O ex-diretor de Serviços da Petrobras Renato Duque teve pena aumentada para 28 anos, cinco meses e 10 dias de reclusão em julgamento no Tribunal Regional Federal da 4ª Região (TRF-4), em Porto Alegre, nesta quarta-feira (12).

Na primeira instância, a sentença do juiz Sérgio Moro estipulou 10 anos por corrupção passiva em esquema para permitir o funcionamento de um cartel de empreiteiras, por meio do pagamento de 3% do valor total de contratos fraudulentos para agentes da estatal. Segundo o magistrado, a prática envolveu cerca de R$ 100 milhões, “ainda que somente parte tenha sido destinada ao condenado”.

A defesa pediu a anulação da sentença, negada pelos desembargadores federais, que inocentaram Duque em fatos referentes a dois dos sete contratos pelos quais ele havia sido condenado por Moro – o de obras de infraestrutura do Centro de Pesquisas (Cenpes) e Centro Integrado de Processamento de Dados (CIPD), no Rio de Janeiro, e o de construção e montagem do píer do Terminal de Regaseificação da Bahia (TRBA).

Ainda assim a pena foi elevada, porque a 8ª Turma da corte aplicou o critério do concurso material – quando o mesmo crime é praticado várias vezes, as penas são somadas – entre dois dos cinco crimes pelos quais responde.
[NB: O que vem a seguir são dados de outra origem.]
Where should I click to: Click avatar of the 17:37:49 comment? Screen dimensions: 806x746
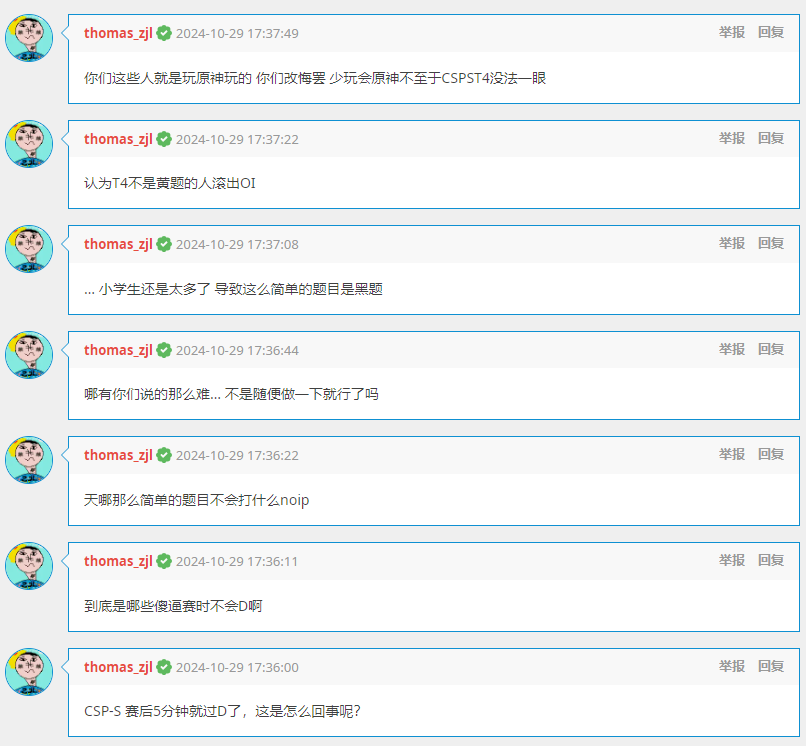click(29, 38)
“Os depoimentos dos colaboradores são firmes e coerentes no sentido de que o acusado, na condição de diretor da Petrobras, recebia vantagem ilícita das empreiteiras participantes do ‘clube’, consistente em porcentagem de cada contrato firmado por estas com a estatal; em troca, permanecia silente a respeito da existência do cartel e recebia dos executivos a lista de empresas que deveriam ser convidadas para licitação de determinada obra”, declarou em seu voto o relator do processo, desembargador federal João Pedro Gebran Neto.

O Ministério Público Federal (MPF) pediu também que fosse anulado o benefício concedido pela primeira instância a Duque, de progressão de regime após cinco anos de prisão. No julgamento desta quarta, foi determinado também que o benefício fica condicionado à reparação dos danos. Moro estipulou em R$ 115.919.484,00 o valor mínimo necessário para indenização.